Focused Transformer (FoT): The Core Technique

This paper (NeurIPS 2023) introduces a method to extend a transformer's context length by fixing how attention keys are learned, not by changing the architecture. It has two parts: an inference mechanism (memory attention) and a training trick (crossbatch). The training trick is the actual contribution.

The problem they're solving: "distraction"

When you give a transformer access to a huge external memory of (key, value) pairs (as in Memorizing Transformer), attention degrades. Why? During standard training, the model never had to distinguish keys from its own document vs keys from unrelated documents. So keys from different documents end up overlapping in embedding space.

Empirically, they show that if you put 1 relevant document and $d-1$ irrelevant documents in memory, a vanilla transformer spreads attention roughly as $1/d$ across all of them — it can't tell signal from noise. As memory grows, useful information drowns.

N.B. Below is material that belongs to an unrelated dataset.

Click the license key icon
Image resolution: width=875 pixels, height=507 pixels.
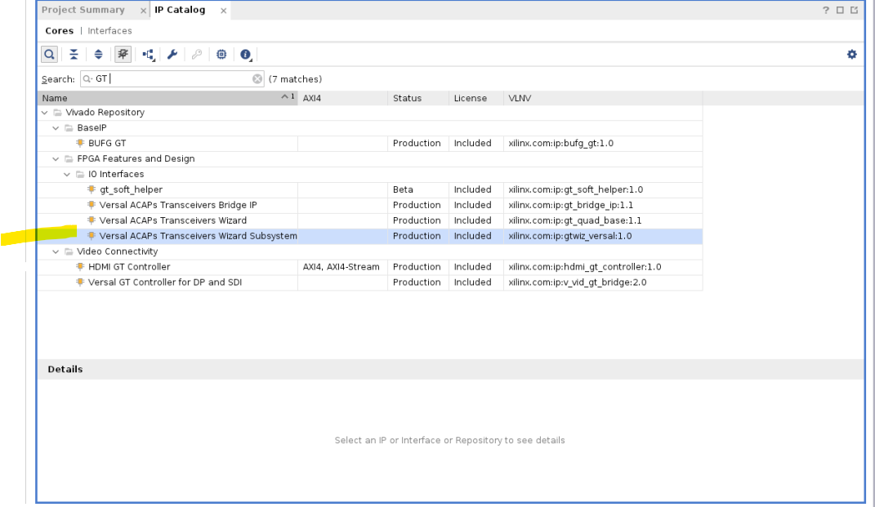point(197,54)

Part 1: Memory attention layers (inference)

A small subset of layers $L$ (e.g., layers 6, 12, 18 in a 3B model) are designated "memory layers." At inference:

As tokens are processed, their (key, value) pairs at layer $\ell \in L$ are dumped into an external FAISS index.
For each new query at layer $\ell$, attention runs over the local context (normal) plus the top-$k$ nearest keys from memory (retrieved by inner-product kNN).
Memory keys get no positional encoding (or position 0 in LongLLaMA), which is what allows extrapolation to arbitrary lengths.

This part is essentially Memorizing Transformer. The novelty is below.

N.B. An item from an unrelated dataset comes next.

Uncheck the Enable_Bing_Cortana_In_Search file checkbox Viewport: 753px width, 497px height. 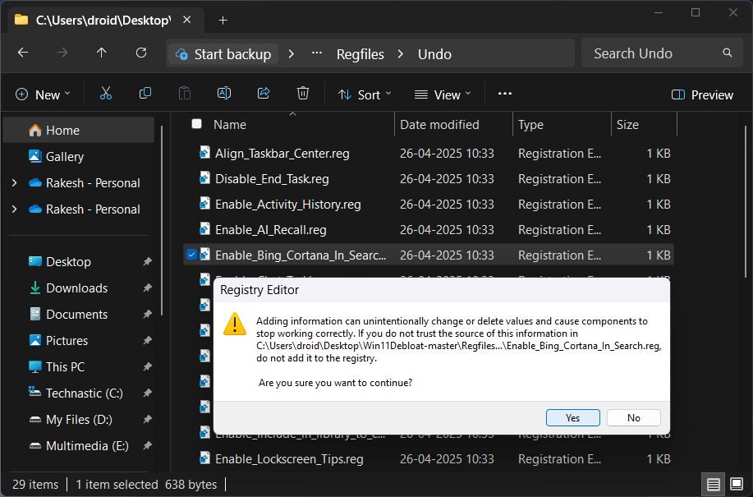point(191,255)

Part 2: Crossbatch training (the core idea)

This is a contrastive-learning-inspired data pipeline that reshapes the key space so kNN retrieval actually works.

Setup: Arrange the batch so each batch element is a different document. Split each document into a previous chunk $C_{\text{prev}}$ and current chunk $C_{\text{curr}}$.

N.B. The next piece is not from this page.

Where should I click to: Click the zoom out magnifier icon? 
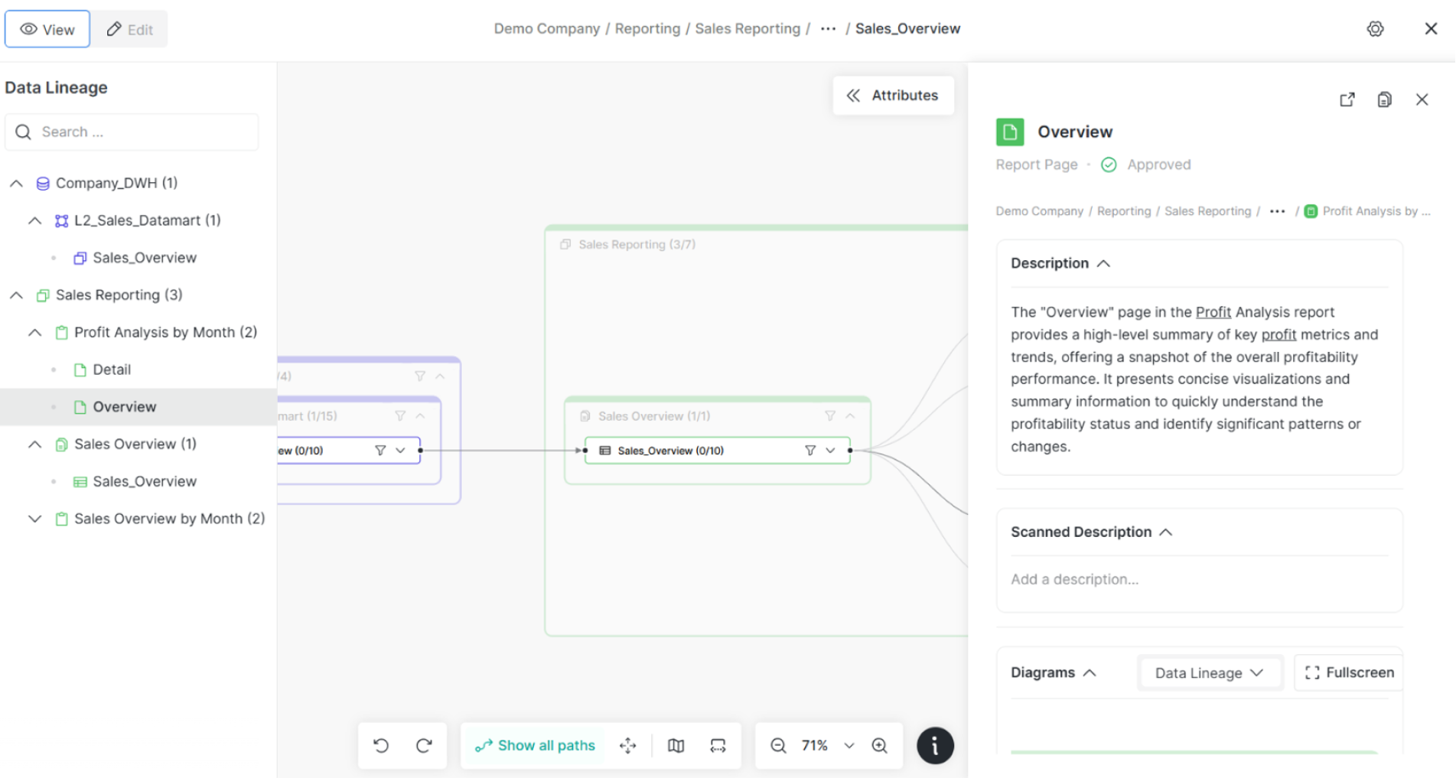pos(778,745)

The trick: At memory layer $\ell$, when computing attention for tokens in $C_{\text{curr}}$ of document $\delta$, the attention context is built from:

Positives: the (key, value) pairs from $C_{\text{prev}}$ of the same document $\delta$
Negatives: the (key, value) pairs from $C_{\text{prev}}$ of $d-1$ other documents in the batch

So each query attends over its own history and deliberately injected distractors from unrelated documents — all in one differentiable softmax.